[Stated problem A]
Set down, word for word, the passage of the forum thread starting with "## Geedee (Jun" and going on through "front of !.".

[Text to read]
□ □ □ □ □ □ □

Strange! Posted another reply, and it's disappeared!
It seems to be out of stock at all of the main outlets I use Maria. Perhpas discontinued, as I think it was a 'Limited Edition'.
BUT ! I've found one at King Kit, but they're in Shifnal, Shropshire, which is about 2 hours north of London and, I think, mail order only. You could contact them to see if collection is possible if your friend can get there. I presume yo do mean the 1/48th scale kit BTW?


----------



## Geedee (Jun 6, 2010)

Personally Maria, I wouldn't even buy a cup of tea in London !. OK, it might pretend to be a pretty cool place but the prices of stuff...anything !...are just 'pushed through the roof' just because its London !.

Nope, I can't stand the place actually, overpiced, over crowded and just about anything else you can put the word 'Over' in front of !.

I reckon you'd do a lot better by having a browse on the Internet or asking us UK locals to find stuff out for you. And I reckon you could save enough, even after postage, to get that all elusive thingy you are looking for, cheaper than in our Capital.

C'mon guys...lets help a Lady out here....we all know now what kits she is looking for, lets give our local hobby shops a visit and see if we can't find the same kit at a fraction of the price compared to the London outlets.


----------



## Lucky13 (Jun 6, 2010)

I'll have a look in my local next time....looking for a P-47 for Wayne, as an swap for the P-40 that he sent me. Which, I completely forgot about! Sorry Wayne!


----------



## B-17engineer (Jun 6, 2010)

I would....if I knew it wasn't over priced as well....


----------



## BikerBabe (Jun 6, 2010)

Hi guys and thanks, it's awfully sweet of you all.   

It's perfectly okay if whatever shop you guys might find is located outside of London (- which is a city I happen to love, even though it's overpriced - y'know: Women and shopping?  )
I've found out that my MasterCard is good for internet shopping (- o! My finances!  ), so I can order online if the kit in question is available within the EU.
The reason why I asked about London, was that I thought that it would be cool if my buddy could just go pick up the kit for me and then bring it back home.

The reason why it has to be an online shop within the EU, is that any goods that gets shipped from the US is hugely overtaxed here in Denmark, if it gets caught at customs control - and I might end up having to pay almost twice the price of the kit to get it from the post office if that happens.
And so I would much prefer to order the kit from Europe, if it's available here. 

Thanks again guys, I'm googling and checking your links and all. *deep curts...curt...bow* 

Cheers,

Maria.


----------

□ □ □ □ □ □ □

[Available data]
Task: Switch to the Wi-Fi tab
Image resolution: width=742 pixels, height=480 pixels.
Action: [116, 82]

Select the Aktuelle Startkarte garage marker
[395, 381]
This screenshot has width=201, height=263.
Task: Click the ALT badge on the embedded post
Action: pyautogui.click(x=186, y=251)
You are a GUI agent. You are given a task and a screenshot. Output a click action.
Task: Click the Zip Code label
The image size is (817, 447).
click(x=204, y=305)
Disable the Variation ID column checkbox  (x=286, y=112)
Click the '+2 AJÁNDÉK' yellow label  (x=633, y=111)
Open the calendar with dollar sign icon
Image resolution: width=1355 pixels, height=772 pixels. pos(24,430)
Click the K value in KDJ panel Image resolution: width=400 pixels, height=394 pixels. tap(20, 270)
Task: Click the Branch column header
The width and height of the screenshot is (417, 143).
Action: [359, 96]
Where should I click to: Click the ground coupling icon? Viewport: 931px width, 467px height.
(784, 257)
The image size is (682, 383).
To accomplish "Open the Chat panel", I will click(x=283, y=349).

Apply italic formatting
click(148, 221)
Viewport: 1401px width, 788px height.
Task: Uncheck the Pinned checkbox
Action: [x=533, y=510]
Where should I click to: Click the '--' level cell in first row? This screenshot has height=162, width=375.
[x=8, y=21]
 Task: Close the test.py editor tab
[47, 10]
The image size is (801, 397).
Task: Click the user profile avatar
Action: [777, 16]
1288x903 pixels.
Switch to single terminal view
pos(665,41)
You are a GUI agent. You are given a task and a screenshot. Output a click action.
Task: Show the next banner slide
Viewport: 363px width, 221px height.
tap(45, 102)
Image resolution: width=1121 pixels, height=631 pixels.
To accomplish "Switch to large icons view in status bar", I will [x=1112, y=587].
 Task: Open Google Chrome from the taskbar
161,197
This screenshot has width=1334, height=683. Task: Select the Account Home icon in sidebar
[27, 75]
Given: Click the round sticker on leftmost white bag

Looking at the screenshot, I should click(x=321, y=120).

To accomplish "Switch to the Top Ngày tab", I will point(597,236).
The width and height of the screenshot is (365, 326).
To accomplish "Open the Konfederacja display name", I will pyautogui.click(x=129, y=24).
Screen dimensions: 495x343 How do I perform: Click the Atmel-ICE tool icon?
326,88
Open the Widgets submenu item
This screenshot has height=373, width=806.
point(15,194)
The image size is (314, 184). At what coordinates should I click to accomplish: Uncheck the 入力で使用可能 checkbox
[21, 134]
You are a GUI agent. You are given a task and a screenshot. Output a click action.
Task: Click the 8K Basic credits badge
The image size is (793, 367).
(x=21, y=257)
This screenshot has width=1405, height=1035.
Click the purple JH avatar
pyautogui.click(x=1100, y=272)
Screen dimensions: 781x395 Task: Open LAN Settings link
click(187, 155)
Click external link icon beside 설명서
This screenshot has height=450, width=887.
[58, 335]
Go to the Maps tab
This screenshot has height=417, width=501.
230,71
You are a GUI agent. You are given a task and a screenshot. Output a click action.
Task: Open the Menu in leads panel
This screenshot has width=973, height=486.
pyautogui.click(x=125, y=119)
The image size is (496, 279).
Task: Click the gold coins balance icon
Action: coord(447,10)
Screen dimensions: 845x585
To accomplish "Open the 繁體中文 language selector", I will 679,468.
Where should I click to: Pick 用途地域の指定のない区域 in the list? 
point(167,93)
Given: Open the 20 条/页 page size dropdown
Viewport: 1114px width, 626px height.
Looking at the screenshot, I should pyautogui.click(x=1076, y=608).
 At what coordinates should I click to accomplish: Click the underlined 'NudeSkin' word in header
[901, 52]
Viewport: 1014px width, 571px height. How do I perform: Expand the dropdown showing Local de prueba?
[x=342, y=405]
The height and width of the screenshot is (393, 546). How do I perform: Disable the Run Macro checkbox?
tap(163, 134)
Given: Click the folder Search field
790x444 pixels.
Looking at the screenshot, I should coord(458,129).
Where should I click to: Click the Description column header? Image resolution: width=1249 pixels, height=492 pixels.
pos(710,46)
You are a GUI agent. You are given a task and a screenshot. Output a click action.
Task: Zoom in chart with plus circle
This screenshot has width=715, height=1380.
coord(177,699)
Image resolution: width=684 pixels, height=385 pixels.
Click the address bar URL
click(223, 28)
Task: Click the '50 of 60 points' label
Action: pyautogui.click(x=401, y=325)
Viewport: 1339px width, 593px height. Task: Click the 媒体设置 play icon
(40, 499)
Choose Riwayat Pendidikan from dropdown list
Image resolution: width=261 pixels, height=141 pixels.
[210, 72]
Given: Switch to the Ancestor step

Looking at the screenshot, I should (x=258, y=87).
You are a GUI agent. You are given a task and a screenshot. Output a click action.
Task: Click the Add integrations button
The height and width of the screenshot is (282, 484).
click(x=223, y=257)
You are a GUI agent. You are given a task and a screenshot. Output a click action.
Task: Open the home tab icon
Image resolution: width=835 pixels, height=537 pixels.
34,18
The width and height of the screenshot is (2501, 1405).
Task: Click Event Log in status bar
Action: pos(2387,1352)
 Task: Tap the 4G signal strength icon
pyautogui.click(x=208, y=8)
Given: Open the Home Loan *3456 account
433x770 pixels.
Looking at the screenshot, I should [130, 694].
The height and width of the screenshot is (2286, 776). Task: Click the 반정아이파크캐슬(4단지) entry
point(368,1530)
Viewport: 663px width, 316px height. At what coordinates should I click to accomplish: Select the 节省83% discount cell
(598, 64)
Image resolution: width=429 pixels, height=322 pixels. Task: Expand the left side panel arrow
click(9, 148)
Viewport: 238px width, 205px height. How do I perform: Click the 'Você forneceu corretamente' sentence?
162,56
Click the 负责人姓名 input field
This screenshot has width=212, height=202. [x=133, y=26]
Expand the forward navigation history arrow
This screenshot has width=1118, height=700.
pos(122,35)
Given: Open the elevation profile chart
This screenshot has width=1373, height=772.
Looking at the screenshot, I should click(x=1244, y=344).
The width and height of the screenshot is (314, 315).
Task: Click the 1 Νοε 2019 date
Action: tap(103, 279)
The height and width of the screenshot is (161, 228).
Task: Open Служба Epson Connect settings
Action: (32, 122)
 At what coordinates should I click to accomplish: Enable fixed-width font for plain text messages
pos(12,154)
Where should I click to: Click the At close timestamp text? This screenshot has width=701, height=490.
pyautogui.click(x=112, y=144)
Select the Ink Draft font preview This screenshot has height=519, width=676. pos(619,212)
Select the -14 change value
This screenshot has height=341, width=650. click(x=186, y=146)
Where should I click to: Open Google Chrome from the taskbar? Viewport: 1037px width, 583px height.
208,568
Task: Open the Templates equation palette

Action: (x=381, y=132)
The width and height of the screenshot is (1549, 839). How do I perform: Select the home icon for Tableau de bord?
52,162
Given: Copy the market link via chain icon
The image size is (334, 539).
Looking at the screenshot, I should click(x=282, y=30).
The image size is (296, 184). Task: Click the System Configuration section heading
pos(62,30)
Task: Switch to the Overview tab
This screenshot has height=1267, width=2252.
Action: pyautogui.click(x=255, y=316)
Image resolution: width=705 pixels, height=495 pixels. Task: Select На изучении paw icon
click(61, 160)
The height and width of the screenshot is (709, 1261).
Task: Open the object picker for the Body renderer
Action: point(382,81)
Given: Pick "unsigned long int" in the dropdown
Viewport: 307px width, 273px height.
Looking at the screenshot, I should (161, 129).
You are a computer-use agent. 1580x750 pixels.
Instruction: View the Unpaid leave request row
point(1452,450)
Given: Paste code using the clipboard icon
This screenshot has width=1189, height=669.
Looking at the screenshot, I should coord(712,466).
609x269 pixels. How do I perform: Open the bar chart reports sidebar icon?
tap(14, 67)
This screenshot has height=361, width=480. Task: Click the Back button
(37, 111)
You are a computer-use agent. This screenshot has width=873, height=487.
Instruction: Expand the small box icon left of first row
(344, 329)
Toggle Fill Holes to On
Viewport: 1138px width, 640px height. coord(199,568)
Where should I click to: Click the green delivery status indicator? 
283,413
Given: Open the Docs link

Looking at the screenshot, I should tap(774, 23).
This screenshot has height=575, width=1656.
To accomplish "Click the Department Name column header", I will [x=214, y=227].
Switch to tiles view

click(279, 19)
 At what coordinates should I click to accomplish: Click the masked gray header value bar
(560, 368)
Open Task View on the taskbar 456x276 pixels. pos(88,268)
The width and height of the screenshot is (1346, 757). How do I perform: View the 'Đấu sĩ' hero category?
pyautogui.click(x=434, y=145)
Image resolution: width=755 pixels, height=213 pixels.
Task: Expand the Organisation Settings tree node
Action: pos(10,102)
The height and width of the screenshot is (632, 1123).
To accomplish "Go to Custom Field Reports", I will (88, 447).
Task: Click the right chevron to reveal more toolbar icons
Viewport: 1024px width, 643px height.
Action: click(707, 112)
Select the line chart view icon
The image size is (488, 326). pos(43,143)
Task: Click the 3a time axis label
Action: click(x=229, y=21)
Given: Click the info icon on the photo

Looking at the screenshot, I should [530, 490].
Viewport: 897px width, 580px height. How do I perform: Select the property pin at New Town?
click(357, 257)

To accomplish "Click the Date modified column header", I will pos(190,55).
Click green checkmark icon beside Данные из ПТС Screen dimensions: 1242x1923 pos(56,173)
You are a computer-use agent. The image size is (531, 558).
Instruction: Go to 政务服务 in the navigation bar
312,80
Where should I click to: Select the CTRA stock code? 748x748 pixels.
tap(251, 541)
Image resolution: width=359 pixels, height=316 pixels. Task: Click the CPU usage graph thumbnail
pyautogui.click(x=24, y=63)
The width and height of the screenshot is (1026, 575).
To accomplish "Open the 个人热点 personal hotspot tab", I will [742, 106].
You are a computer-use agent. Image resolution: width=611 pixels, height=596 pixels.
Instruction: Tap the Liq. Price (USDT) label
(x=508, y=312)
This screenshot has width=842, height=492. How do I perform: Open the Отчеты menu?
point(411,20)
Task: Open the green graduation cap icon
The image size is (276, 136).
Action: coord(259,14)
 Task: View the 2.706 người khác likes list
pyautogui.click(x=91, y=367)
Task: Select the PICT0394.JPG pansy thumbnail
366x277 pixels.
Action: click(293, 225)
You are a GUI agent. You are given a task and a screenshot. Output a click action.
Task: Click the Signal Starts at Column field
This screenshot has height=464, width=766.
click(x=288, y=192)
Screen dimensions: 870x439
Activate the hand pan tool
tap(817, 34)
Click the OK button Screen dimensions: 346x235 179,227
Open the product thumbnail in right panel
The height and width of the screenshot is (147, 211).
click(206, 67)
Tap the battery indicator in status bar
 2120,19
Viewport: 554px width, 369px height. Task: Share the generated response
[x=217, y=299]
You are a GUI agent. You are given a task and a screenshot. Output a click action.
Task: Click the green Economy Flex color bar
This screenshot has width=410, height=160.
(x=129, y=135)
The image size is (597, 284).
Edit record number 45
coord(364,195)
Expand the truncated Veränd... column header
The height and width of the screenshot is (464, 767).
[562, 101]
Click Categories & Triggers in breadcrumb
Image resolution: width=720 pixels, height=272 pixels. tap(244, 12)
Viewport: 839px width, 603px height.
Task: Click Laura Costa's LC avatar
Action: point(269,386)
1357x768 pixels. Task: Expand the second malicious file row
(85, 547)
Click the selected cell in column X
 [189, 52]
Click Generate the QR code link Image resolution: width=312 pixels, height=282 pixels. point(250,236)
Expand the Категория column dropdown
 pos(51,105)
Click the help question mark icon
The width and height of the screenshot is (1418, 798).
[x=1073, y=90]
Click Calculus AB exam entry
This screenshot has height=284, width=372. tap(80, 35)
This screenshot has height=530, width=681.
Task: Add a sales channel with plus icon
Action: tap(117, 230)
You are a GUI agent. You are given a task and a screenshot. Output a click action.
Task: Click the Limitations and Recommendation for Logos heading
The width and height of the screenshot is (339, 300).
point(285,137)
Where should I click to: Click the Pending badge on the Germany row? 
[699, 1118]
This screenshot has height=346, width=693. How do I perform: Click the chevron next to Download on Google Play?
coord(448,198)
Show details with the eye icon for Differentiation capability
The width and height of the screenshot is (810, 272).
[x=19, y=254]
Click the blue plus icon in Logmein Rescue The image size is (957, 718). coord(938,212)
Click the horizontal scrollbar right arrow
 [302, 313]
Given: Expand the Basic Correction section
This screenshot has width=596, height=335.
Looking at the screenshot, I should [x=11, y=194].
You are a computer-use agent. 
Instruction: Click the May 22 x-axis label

□ □ □ □ □ □ □

[Stated problem B]
From the rows above, extract unchanged the lines starting with the line with "The width and height of the screenshot is (365, 326)." and going on through the line with "point(15,194)", both ends included.

[Task output A]
## Geedee (Jun 6, 2010)

Personally Maria, I wouldn't even buy a cup of tea in London !. OK, it might pretend to be a pretty cool place but the prices of stuff...anything !...are just 'pushed through the roof' just because its London !.

Nope, I can't stand the place actually, overpiced, over crowded and just about anything else you can put the word 'Over' in front of !.

[Task output B]
The width and height of the screenshot is (365, 326).
To accomplish "Open the Konfederacja display name", I will pyautogui.click(x=129, y=24).
Screen dimensions: 495x343 How do I perform: Click the Atmel-ICE tool icon?
326,88
Open the Widgets submenu item
This screenshot has height=373, width=806.
point(15,194)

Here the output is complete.